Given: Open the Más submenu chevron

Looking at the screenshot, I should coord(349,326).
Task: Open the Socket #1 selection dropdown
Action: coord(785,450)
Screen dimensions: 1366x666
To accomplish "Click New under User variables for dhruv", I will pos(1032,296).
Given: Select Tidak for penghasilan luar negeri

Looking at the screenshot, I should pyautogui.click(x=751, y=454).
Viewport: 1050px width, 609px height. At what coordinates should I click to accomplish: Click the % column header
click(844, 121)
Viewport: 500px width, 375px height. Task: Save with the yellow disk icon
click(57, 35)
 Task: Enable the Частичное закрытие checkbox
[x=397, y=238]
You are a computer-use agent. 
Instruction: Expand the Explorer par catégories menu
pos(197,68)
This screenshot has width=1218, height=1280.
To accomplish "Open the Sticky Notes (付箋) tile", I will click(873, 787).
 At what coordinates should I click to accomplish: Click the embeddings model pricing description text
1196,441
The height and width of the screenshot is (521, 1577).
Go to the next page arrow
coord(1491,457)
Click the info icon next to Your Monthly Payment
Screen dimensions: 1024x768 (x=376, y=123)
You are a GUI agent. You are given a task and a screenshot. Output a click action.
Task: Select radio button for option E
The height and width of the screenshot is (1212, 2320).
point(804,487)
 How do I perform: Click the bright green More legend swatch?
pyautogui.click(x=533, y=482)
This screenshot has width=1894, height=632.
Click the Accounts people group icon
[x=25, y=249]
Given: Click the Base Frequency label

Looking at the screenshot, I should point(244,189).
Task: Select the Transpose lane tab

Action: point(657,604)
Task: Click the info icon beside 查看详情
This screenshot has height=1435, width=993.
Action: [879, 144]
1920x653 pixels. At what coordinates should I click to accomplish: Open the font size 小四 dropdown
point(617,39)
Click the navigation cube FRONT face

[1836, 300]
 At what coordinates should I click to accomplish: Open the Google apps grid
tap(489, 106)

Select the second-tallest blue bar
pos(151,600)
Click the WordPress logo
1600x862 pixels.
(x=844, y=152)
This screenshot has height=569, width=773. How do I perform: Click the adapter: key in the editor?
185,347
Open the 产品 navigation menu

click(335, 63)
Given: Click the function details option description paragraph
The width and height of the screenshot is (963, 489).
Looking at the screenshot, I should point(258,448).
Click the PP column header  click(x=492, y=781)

------------------------------------------------------------

:: What is being asked ::
Using the entries above, copy exactly the lines from the one containing "Google apps grid" through the last, both included.

:: Solution to this problem ::
 At what coordinates should I click to accomplish: Open the Google apps grid
tap(489, 106)

Select the second-tallest blue bar
pos(151,600)
Click the WordPress logo
1600x862 pixels.
(x=844, y=152)
This screenshot has height=569, width=773. How do I perform: Click the adapter: key in the editor?
185,347
Open the 产品 navigation menu

click(335, 63)
Given: Click the function details option description paragraph
The width and height of the screenshot is (963, 489).
Looking at the screenshot, I should point(258,448).
Click the PP column header  click(x=492, y=781)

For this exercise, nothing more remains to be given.